# Moebius Viper mk I



## TIEbomber1967 (May 21, 2012)

Was just over at Entertainment Earth, and they have the new (old?) Viper listed for March 2013 delivery.
That's pretty soon, is this correct? What have you guys heard?


----------



## Moebius (Mar 15, 2007)

Not quite that soon, we had hoped that early. Look for it early Summer.


----------



## sg-99 (Jan 11, 2009)

Summer is going to be an awesome time to build vipers!:thumbsup:


----------



## TIEbomber1967 (May 21, 2012)

Between the Battlestar Pegasus, the Batmobile/Tumbler, and the Nautilus from Pegasus Models, a summer delivery for the Viper will be just fine.
Thanks for stopping by and giving us the correct info.


----------



## bane-7 (Jan 10, 2009)

*TOS Galactica models*

MOEBIUS.....

As a child of the 60's and young man of the 70's who grew up watching the show's who's subject matter you've recently given us in the form of these AWESOME model kits,( BTW I would have killed for at the time) I want to thank you for what you've given us already, and also for what you have in store for us soon.
My question is, is there any chance we could possibly see, (at some point)
A Galactica shuttle kit, and Landram kit?:thumbsup:
Hopefully in the same scale as the Viper and Raider???
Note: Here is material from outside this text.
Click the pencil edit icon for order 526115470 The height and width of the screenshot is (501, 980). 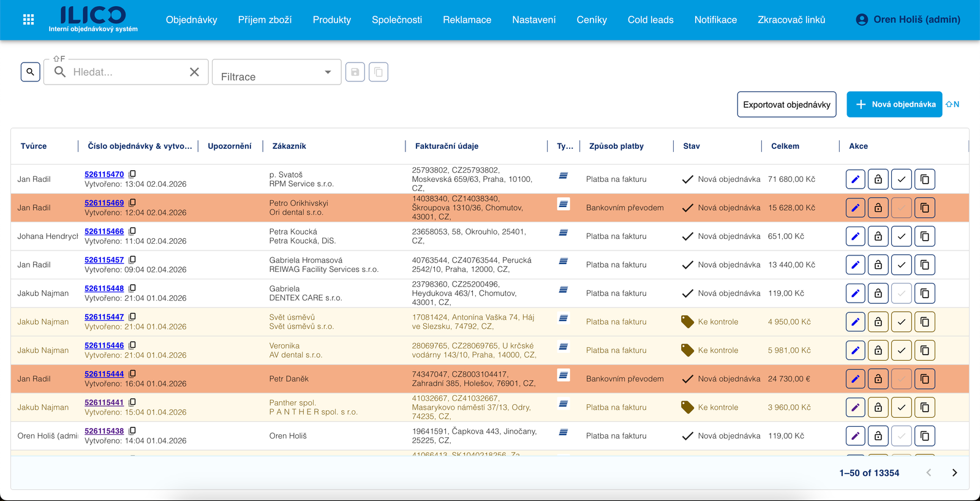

THANKS so much, and please consider these if not already in the works?


----------



## ClubTepes (Jul 31, 2002)

bane-7 said:


> MOEBIUS.....
> 
> As a child of the 60's and young man of the 70's who grew up watching the show's who's subject matter you've recently given us in the form of these AWESOME model kits,( BTW I would have killed for at the time) I want to thank you for what you've given us already, and also for what you have in store for us soon.
> My question is, is there any chance we could possibly see, (at some point)
> ...


Well, Considering that the Colonial Shuttle is 110 feet long and so a 1/32 Scale shuttle would be 41.25 inches long, then I would highly doubt that.


----------



## bane-7 (Jan 10, 2009)

Wow....
Had no idea the shuttle was supposed to be that long...
Well...if that's the case, then a kit in the same scale would be abit to big... oh well.
A smaller scale for the shuttle then.


----------



## teslabe (Oct 20, 2007)

bane-7 said:


> MOEBIUS.....
> My question is, is there any chance we could possibly see, (at some point)
> A Galactica shuttle kit, and Landram kit?:thumbsup:
> Hopefully in the same scale as the Viper and Raider???
> ...


I'd love to see the Landram done. Since the track assembly was ether the same type
or so close to that used in the Snowcat's chassis I'd think alot of the Chariots lower parts could be carried over to this kit. We can only hope and how many times has Moebius made us very happy with new offerings......:thumbsup:


----------



## bane-7 (Jan 10, 2009)

Yea.....with figures to:thumbsup:


----------